■ PASSAGE TO READ
In the spirit of fresh starts, I am excited to announce a new series...Nursery Rhymes! I work with children of all ages, but I have to admit I am having the most fun right now with a 4 year old hearing impaired student. We are secretly learning so much while she is playing. What can you learn from Nursery Rhymes?

  • Nursery Rhymes often have all the elements of a full story, but perfect for those with shorter attention spans. There are settings, characters, problems, solutions and climaxes.
  • You can ask comprehension questions ("What happened to Humpty Dumpty?"  "Who tried to put him together again?" "Where was Humpty Dumpty sitting?") 
  • Nursery Rhymes are perfect to introduce sequencing. The stories are much shorter and easier to put back in the correct order, a necessary skill for later.
  • Nursery Rhymes often have math in them. "Three Blind Mice" and "Hickory Dickory Dock" are two good examples.
  • Vocabulary is certainly improved when children learn Nursery Rhymes.  Where else are they going to hear "the little dog laughed to see such sport" and " it's fleece was white as snow"?
  • The rhyme, rhythm and repetition give foundational skills to help with reading fluency later.
  • Nursery Rhymes are just plain fun! You can trick your students into learning all day and they will never know how hard they worked!
The first Nursery Rhyme we focused on was Humpty Dumpty. Looking back I do wished I had saved it for the Easter or Spring time to incorporate egg decorating, so that may be something you want to consider.

■ PROBLEMS AND TASKS
• 1. Decide whether each statement below agrees with the passage on nursery rhymes, answering yes or no and quoting the words from the passage that settle it: (a) The writer works only with very young children. (b) "Three Blind Mice" is offered as an example of a rhyme that has math in it. (c) Humpty Dumpty was the first rhyme the writer focused on.
• 2. Pick up the passage on nursery rhymes where it stops and write what comes next.
The listing that comes next has no connection to the passage on nursery rhymes.

■ MATERIAL PROVIDED
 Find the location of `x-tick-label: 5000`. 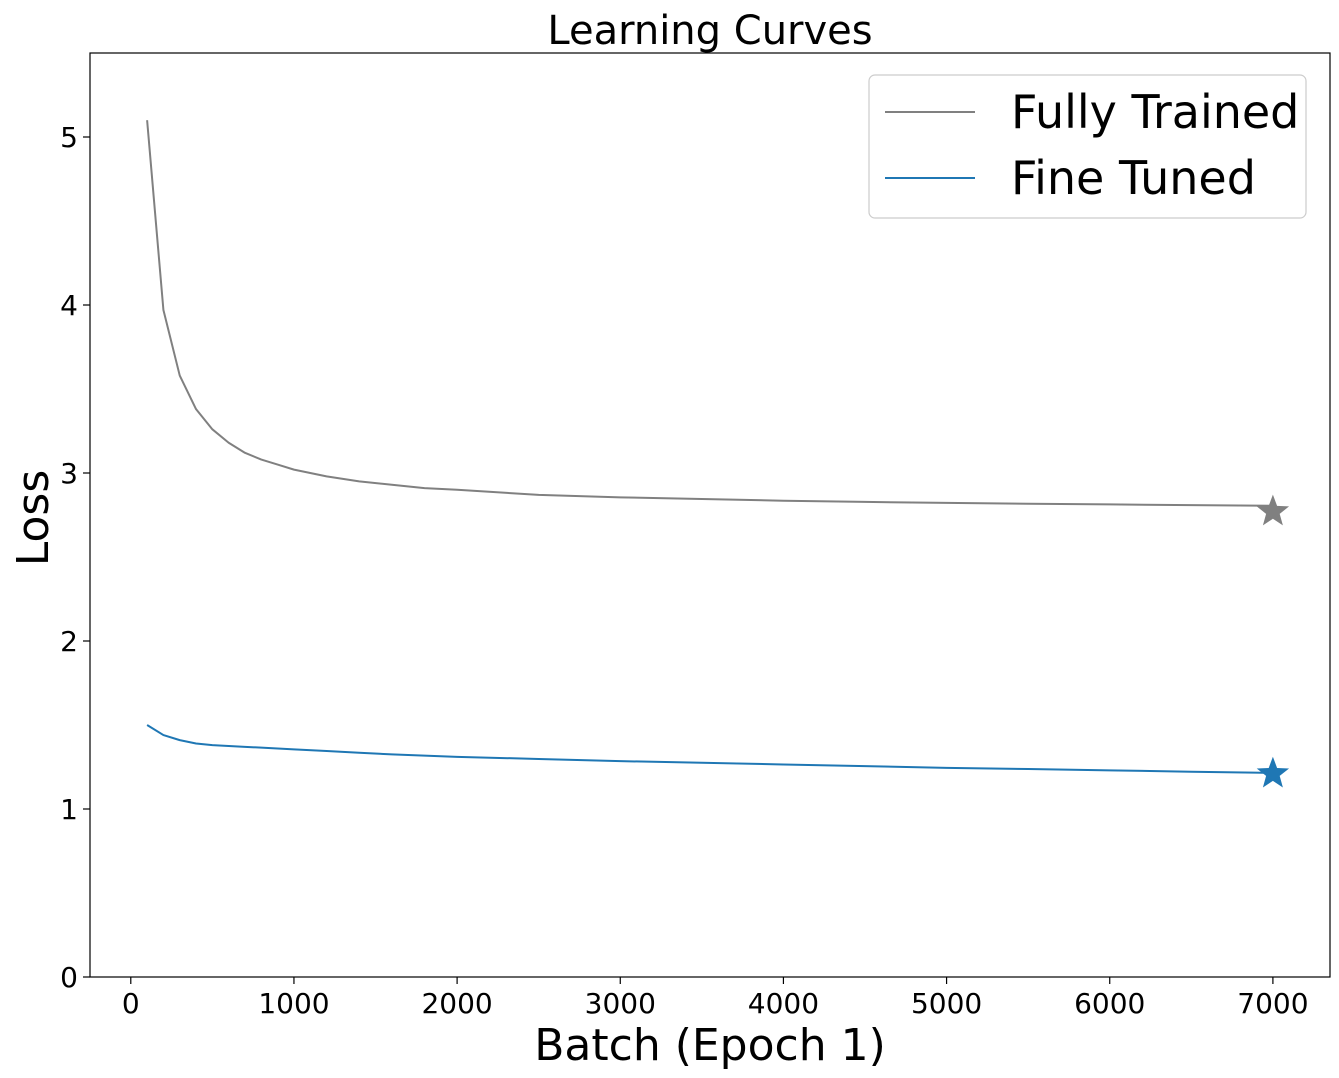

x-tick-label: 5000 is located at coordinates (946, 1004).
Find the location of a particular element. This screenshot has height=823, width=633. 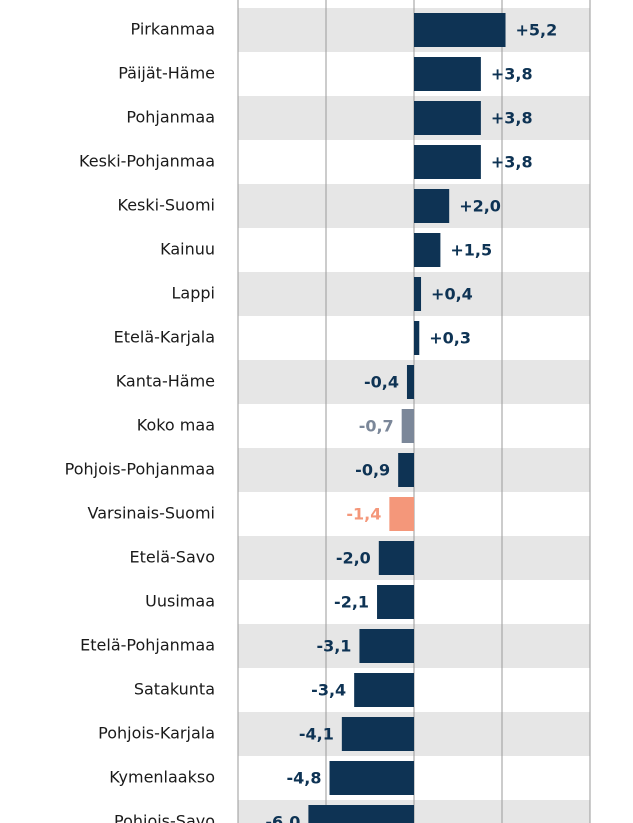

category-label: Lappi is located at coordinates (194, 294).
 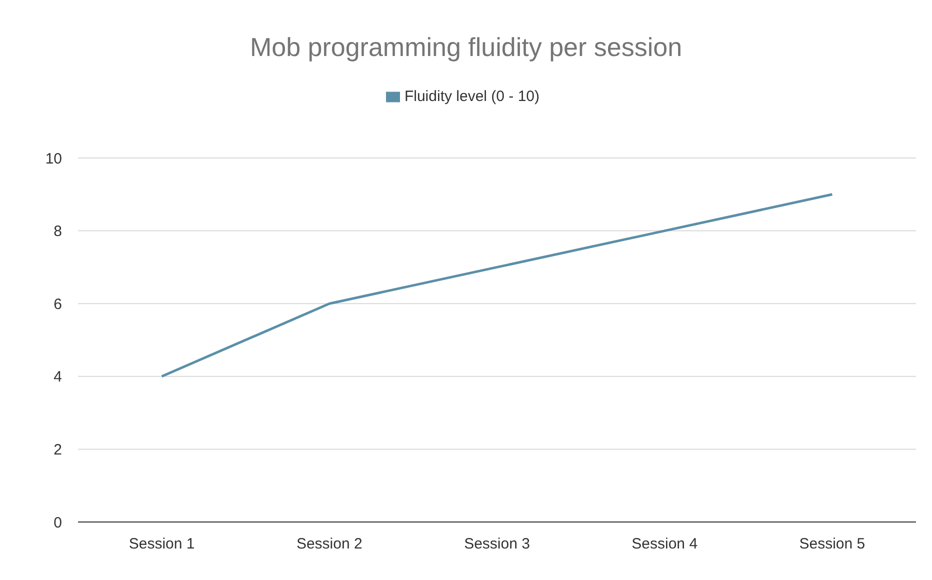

■ TASK-BY-TASK OUTPUTS
• 1.
(a) No: "I work with children of all ages"
(b) Yes: "Nursery Rhymes often have math in them. "Three Blind Mice" and "Hickory Dickory Dock" are two good examples."
(c) Yes: "The first Nursery Rhyme we focused on was Humpty Dumpty."

• 2.
Each of my personal Nursery Rhyme Units included:
  • Letter to the Parents explaining the importance of Nursery Rhymes
  • A Poster with the Nursery Rhyme
  • A mini book with the Nursery Rhyme for each student
  • Activity Ideas
  • Word Wall Words
  • Sequencing Cards
Next week I will be unveiling tons of ideas for Humpty Dumpty.  Today I am starting with a FREEBIE UNIT, Jack Be Nimble.

https://www.teacherspayteachers.com/Product/Nursery-Rhyme-Jack-Be-Nimble-Activities-2432993

I scoured the internet and found some wonderful ideas to help make this unit even better!


This cute candlestick craft is on a website in another language, but there are many pictures that make it easy to follow. (I am not sure about the clothespin, though, so I am planning on leaving that out!)



What a cute snack idea!

This is a sorting center to order the candlesticks by size!


Drumroll for my personal favorite! This Sesame Street classic has a hippy Jack running under, around, and everywhere except over the candlestick.  Great way to expose kiddos to positions!

Enjoy!





1 comment:

  1. This is such a rich post filled with research and photos to boot! Very nice.
    Jack Be Nimble


    Thanks for sharing.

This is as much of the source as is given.